___ Entries supplied ___

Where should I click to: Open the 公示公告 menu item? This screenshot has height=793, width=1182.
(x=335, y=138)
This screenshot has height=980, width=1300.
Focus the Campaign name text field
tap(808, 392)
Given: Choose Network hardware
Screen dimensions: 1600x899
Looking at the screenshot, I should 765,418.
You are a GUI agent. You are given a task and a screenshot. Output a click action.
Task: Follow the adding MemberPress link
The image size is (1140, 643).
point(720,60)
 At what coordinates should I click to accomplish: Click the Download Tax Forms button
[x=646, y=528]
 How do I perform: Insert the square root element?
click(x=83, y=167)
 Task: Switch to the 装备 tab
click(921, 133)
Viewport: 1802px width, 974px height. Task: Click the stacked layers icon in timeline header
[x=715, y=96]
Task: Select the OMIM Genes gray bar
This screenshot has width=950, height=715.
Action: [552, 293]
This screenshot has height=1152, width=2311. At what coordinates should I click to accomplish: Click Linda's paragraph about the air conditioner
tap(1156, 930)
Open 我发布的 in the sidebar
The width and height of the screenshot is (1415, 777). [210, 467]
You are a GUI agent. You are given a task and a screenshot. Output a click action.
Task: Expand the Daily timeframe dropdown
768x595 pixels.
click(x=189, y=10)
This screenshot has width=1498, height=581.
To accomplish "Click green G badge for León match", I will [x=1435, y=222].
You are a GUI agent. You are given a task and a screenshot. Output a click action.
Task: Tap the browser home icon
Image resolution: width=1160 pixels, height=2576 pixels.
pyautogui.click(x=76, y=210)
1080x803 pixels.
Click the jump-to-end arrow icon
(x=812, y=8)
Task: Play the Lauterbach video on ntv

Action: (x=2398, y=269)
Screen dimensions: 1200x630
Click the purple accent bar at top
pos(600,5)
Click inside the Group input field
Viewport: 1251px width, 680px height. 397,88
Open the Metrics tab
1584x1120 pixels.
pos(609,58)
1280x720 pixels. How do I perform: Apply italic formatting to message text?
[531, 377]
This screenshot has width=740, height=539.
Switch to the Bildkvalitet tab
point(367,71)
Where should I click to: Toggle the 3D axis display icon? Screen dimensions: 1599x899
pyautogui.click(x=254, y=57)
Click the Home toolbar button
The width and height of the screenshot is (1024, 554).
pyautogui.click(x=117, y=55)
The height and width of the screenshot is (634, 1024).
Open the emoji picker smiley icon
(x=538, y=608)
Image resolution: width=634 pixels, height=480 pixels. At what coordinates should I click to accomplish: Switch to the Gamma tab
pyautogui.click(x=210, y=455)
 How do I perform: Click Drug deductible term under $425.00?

___

**Problem to work on**
Return the line that contains "1584x1120 pixels." along with every line after it through the end of the entries, exactly, adding nothing.

**Expected answer**
1584x1120 pixels.
pos(609,58)
1280x720 pixels. How do I perform: Apply italic formatting to message text?
[531, 377]
This screenshot has width=740, height=539.
Switch to the Bildkvalitet tab
point(367,71)
Where should I click to: Toggle the 3D axis display icon? Screen dimensions: 1599x899
pyautogui.click(x=254, y=57)
Click the Home toolbar button
The width and height of the screenshot is (1024, 554).
pyautogui.click(x=117, y=55)
The height and width of the screenshot is (634, 1024).
Open the emoji picker smiley icon
(x=538, y=608)
Image resolution: width=634 pixels, height=480 pixels. At what coordinates should I click to accomplish: Switch to the Gamma tab
pyautogui.click(x=210, y=455)
 How do I perform: Click Drug deductible term under $425.00?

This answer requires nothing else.